#### Source material ####

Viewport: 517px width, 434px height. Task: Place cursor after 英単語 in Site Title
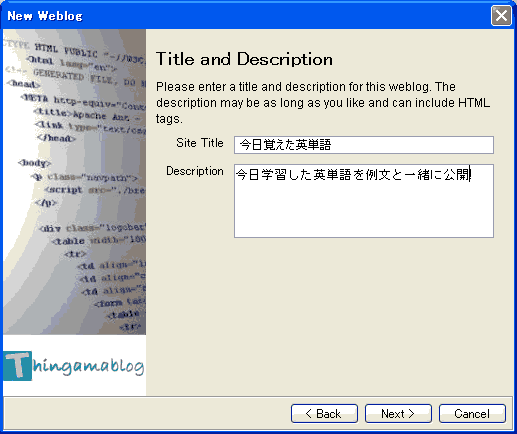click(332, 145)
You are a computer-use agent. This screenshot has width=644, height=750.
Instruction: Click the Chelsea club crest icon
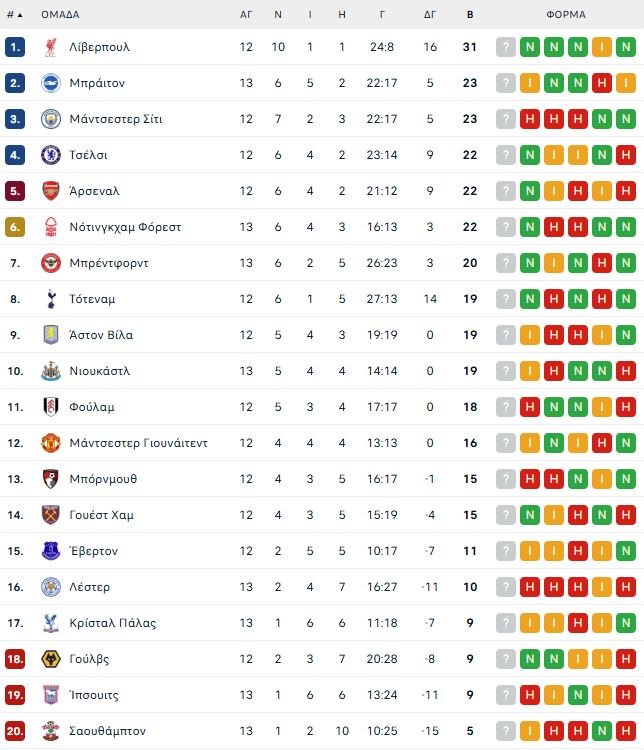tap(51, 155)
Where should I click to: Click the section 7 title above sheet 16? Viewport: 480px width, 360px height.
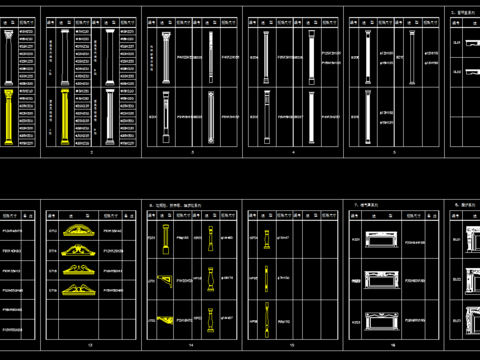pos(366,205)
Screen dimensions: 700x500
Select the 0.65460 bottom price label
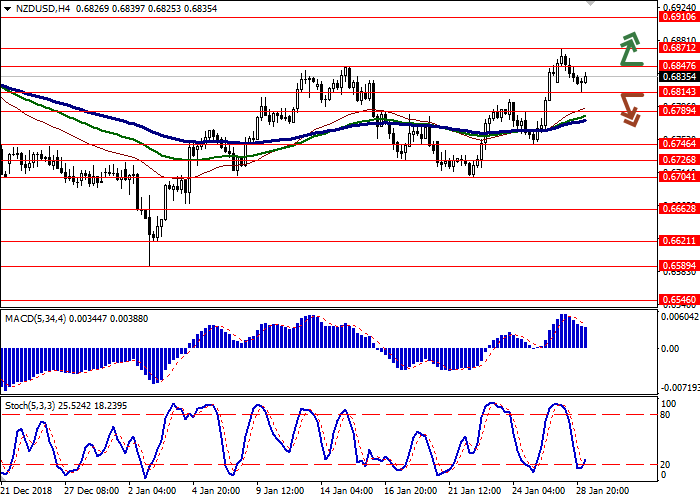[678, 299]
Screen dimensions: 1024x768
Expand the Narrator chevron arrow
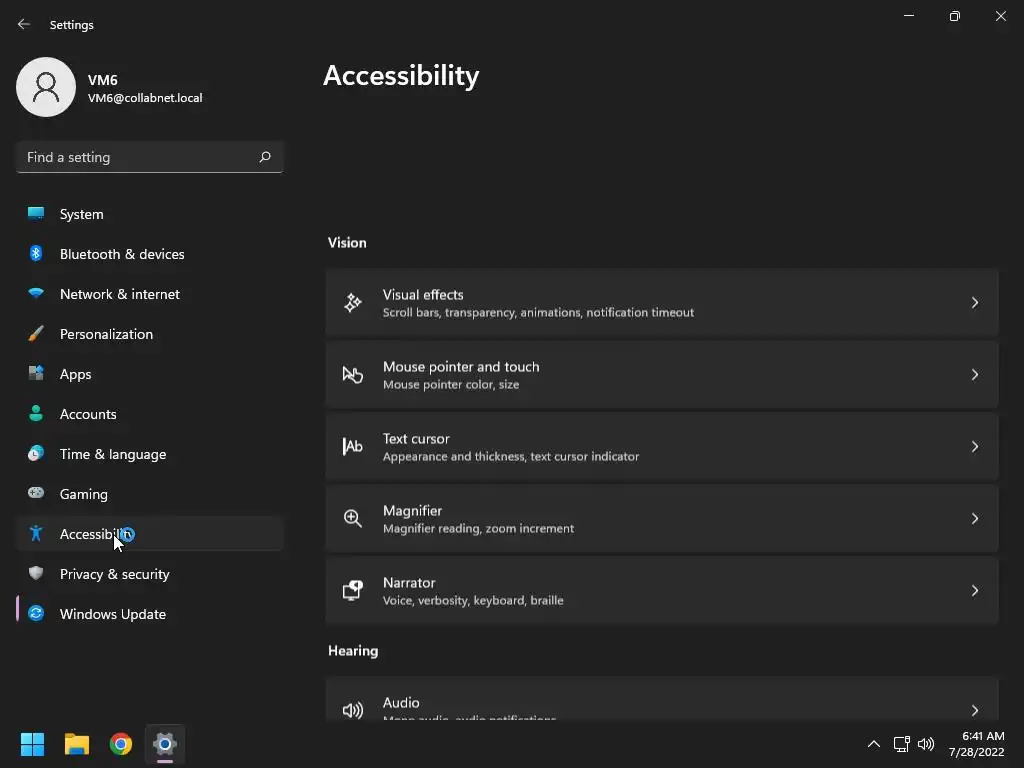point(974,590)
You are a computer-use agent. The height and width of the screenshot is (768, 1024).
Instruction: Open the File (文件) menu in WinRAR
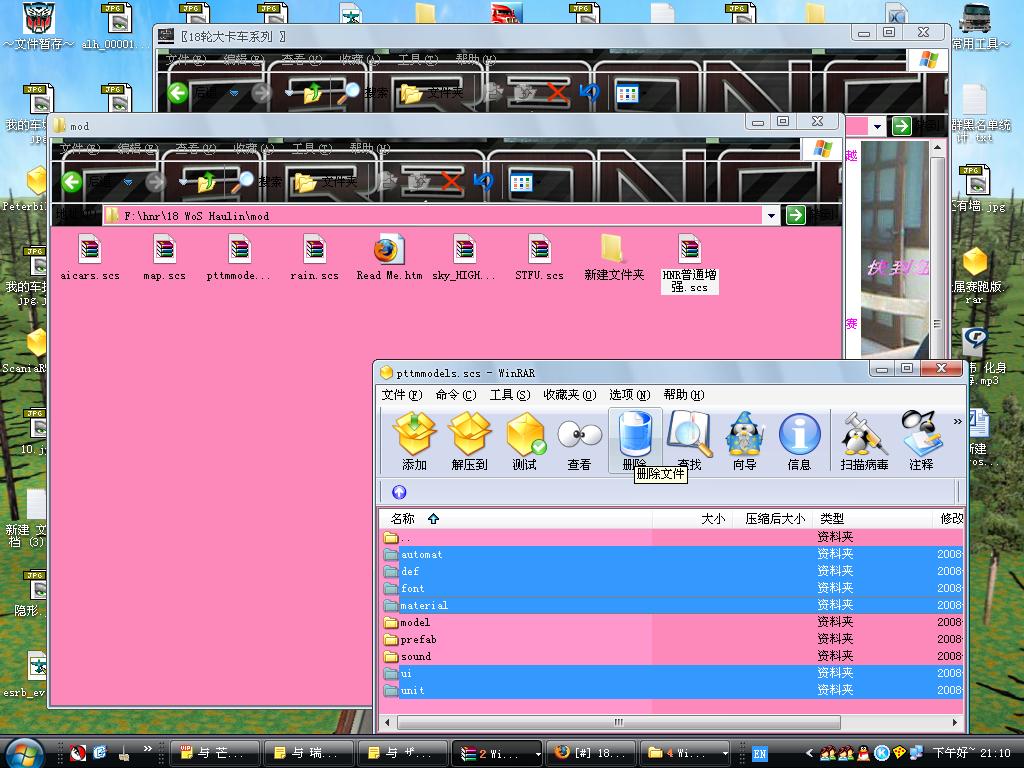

####

■ **Description of the task**
What you write should match the entries exactly, except that the pictures are dropped.

■ **Answer box**
Viewport: 517px width, 434px height. Task: Place cursor after 英単語 in Site Title
click(332, 145)
You are a computer-use agent. This screenshot has width=644, height=750.
Instruction: Click the Chelsea club crest icon
tap(51, 155)
Where should I click to: Click the section 7 title above sheet 16? Viewport: 480px width, 360px height.
pos(366,205)
Screen dimensions: 700x500
Select the 0.65460 bottom price label
[678, 299]
Screen dimensions: 1024x768
Expand the Narrator chevron arrow
point(974,590)
You are a computer-use agent. The height and width of the screenshot is (768, 1024).
Instruction: Open the File (文件) menu in WinRAR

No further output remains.